**Given text:**
□ □ □ □ □
Of course, my dream is an unfinished worship service. The first room being the Liturgy of the Word, the second being the Liturgy of the Table (or Eucharist). But, for some time after the dream, the unreceived blessing left me somewhat rattled. Why am I so panicked about dying without a blessing? The blessing I am waiting for in the dream is, I believe, ordination to the priesthood. But if I believe in the priesthood of all believers (and I do), then why am I so anxious? Why am I scared to think that I may start down a path and not be able to finish it?
It can take years for us to be ready to receive an insight, and such was the case for me with this dream. As I reflected on the dream in the following years, I focused on my fear – that if I died then I would never receive the blessing for which I so longed. I completely missed the point that sometimes we have to die in order to receive a blessing. Death is not an obstacle to the blessing I so long for in my dream; instead, death actually births the dream into being. In fact, any transition or transformation requires a death – a letting go, a giving up – so that something new can be born in its place.
All too often, though, I shy away from offering up my life in exchange for a blessing. All too often I expect God to pry open my hand – a hand that clinches the things I already am and already have – so that a blessing might be nestled amidst the clutter of my life. Like the rapidly-dying self in my dream, I try desperately to hold onto everything and, in the process, refuse to make room for what the Holy Spirit desires to give. I want the impossible – to receive the blessing of new life without the experience of death.
□ □ □ □ □
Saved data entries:
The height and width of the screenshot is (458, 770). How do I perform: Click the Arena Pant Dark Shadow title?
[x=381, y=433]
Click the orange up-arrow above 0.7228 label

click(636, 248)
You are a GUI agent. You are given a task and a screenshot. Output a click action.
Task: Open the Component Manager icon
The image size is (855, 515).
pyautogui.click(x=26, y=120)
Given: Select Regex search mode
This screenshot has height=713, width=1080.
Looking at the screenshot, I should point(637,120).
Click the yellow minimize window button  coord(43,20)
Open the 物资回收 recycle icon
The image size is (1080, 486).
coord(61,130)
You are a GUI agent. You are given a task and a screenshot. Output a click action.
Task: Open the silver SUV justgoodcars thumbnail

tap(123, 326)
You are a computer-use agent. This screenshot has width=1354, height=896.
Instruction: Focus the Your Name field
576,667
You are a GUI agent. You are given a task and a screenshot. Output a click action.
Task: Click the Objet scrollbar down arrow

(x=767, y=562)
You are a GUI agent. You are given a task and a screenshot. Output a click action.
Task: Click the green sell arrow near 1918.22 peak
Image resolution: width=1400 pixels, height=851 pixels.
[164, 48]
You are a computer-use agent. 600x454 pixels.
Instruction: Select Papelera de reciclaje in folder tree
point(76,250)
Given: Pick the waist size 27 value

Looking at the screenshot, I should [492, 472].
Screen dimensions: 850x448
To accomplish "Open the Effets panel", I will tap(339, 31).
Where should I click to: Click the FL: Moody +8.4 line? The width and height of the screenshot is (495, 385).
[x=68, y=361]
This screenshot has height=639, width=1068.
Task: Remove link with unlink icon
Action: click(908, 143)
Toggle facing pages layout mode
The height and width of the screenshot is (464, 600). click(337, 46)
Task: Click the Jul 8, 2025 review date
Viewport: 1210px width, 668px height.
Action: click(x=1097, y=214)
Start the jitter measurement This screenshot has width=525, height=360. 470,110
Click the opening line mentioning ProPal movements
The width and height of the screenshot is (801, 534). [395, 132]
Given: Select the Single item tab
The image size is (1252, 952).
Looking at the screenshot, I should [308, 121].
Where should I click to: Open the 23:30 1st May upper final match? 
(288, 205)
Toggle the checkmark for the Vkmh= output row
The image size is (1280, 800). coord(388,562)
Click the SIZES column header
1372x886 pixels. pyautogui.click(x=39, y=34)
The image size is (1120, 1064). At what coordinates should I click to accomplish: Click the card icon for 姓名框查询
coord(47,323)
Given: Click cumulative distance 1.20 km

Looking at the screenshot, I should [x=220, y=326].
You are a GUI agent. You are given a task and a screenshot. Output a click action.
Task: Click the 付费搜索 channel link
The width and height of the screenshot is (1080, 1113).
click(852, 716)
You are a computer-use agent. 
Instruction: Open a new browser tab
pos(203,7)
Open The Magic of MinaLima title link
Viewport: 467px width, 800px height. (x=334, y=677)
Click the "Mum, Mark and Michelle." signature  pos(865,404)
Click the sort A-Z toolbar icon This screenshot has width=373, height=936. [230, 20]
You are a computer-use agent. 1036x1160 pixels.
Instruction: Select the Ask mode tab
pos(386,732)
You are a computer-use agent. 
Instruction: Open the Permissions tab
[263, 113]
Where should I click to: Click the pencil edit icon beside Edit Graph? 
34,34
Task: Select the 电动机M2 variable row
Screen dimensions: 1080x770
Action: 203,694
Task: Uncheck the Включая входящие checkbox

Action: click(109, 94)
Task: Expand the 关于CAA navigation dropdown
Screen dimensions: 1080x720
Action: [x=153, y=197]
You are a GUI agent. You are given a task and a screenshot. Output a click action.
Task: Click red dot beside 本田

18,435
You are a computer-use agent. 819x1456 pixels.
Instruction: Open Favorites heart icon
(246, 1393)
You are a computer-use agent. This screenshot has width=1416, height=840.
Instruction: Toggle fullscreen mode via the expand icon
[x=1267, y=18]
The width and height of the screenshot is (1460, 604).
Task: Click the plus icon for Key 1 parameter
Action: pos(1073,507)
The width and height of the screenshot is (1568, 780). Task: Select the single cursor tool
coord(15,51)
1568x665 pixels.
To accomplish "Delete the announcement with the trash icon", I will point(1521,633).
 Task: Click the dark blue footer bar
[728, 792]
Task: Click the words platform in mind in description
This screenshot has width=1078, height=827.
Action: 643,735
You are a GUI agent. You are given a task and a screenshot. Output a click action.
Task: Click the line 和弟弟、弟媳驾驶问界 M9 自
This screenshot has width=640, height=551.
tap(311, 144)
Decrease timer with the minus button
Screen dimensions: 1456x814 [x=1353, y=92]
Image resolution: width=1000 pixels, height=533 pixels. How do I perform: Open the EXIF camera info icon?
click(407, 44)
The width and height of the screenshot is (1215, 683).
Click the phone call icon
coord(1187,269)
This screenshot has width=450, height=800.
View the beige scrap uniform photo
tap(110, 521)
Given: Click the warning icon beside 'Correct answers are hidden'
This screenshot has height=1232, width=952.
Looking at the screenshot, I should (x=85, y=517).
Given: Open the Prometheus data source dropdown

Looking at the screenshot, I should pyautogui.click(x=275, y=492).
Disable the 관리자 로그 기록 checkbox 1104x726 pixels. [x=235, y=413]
□ □ □ □ □
**Task set:**
[A] Copy the part of the reflection on the dream starting with "It can take" and going on through "in its place.".
[B] In the reflection on the dream, what does the writer believe the awaited blessing is?
You won't need the records for any of this.

**Your responses:**
[A]
It can take years for us to be ready to receive an insight, and such was the case for me with this dream. As I reflected on the dream in the following years, I focused on my fear – that if I died then I would never receive the blessing for which I so longed. I completely missed the point that sometimes we have to die in order to receive a blessing. Death is not an obstacle to the blessing I so long for in my dream; instead, death actually births the dream into being. In fact, any transition or transformation requires a death – a letting go, a giving up – so that something new can be born in its place.

[B] Ordination to the priesthood.